What is Method-level security in Spring Boot?

Spring Bootframework~5 mins

Method-level security in Spring Boot

Choose your learning style9 modes available

Learn Why Deep Visual Try Challenge Project Recall Perf

Introduction

Method-level security helps protect specific parts of your app by controlling who can use certain methods.
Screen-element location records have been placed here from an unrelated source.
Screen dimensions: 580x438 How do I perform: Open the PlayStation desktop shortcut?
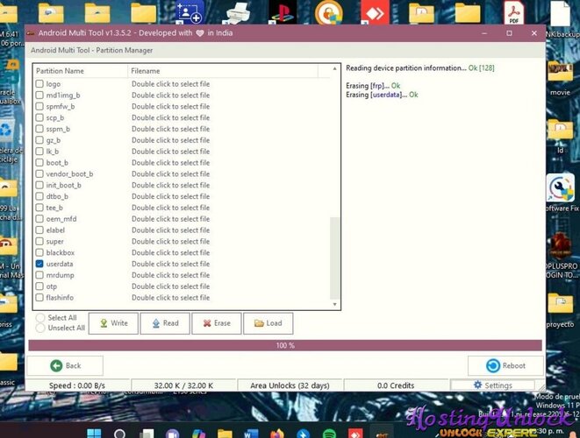point(283,13)
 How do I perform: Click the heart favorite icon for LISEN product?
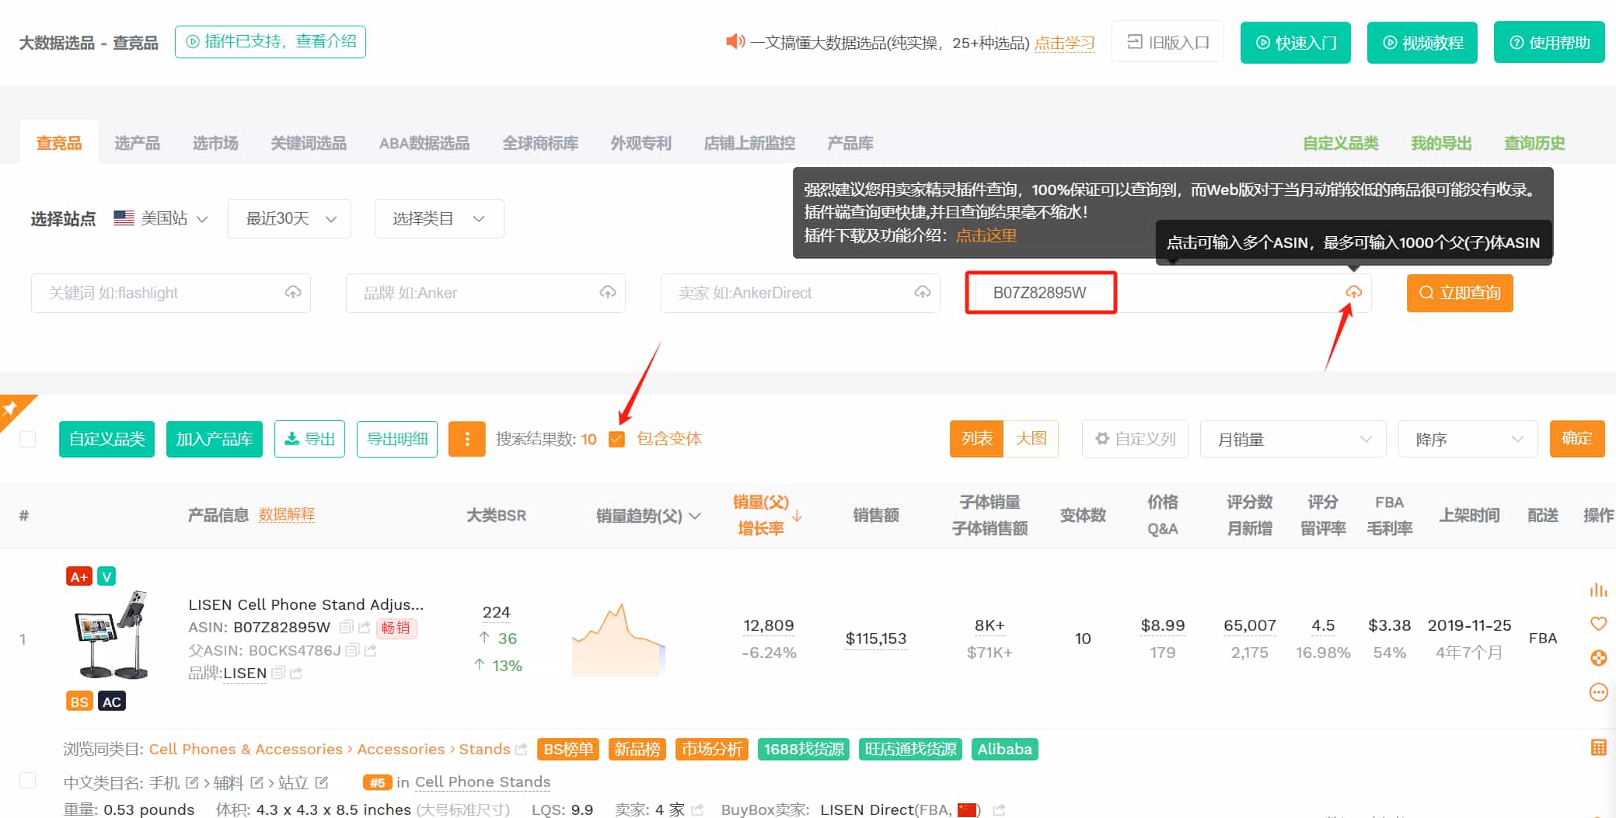click(x=1598, y=623)
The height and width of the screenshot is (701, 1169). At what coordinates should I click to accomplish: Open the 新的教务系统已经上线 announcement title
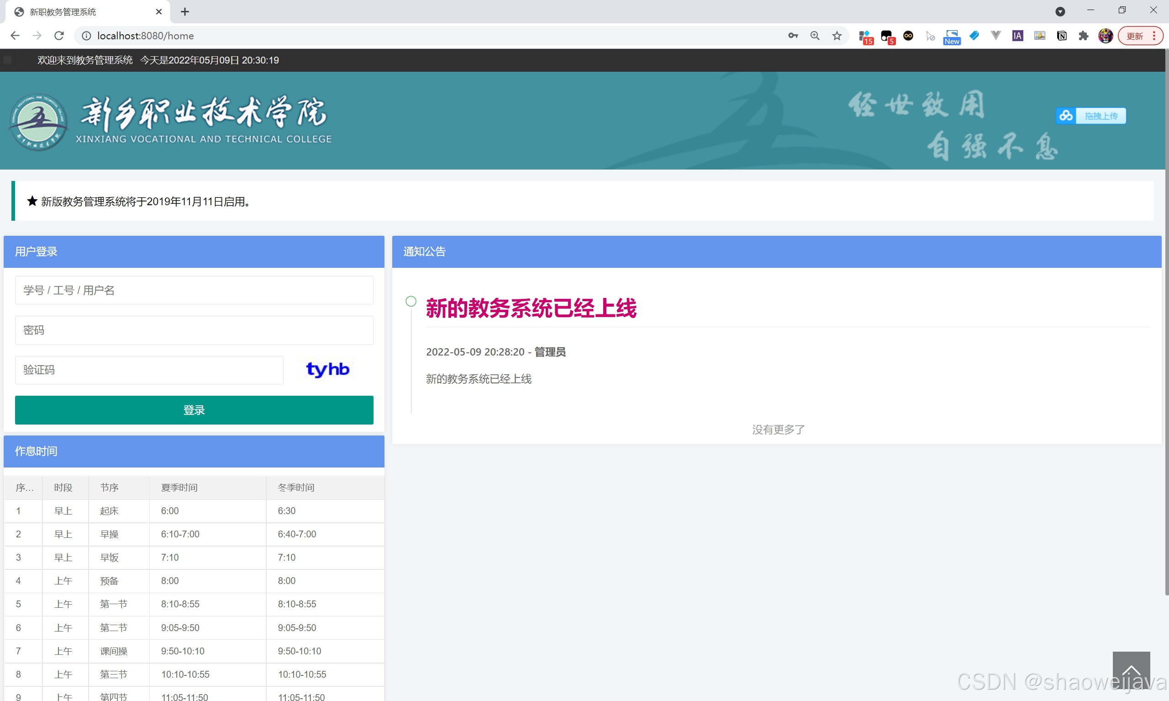(531, 308)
It keeps your app safe by checking permissions right where the action happens.

You want to allow only certain users to run a specific function in your app.

You need to protect sensitive operations like deleting data or viewing private info.

You want to add security checks directly on service methods instead of the whole app.

You want to easily manage who can do what without changing your whole app setup.

Syntax

Spring Boot

@PreAuthorize("hasRole('ROLE_NAME')")
public ReturnType methodName(Parameters) {
    // method code
}

@PreAuthorize is an annotation that checks permissions before the method runs.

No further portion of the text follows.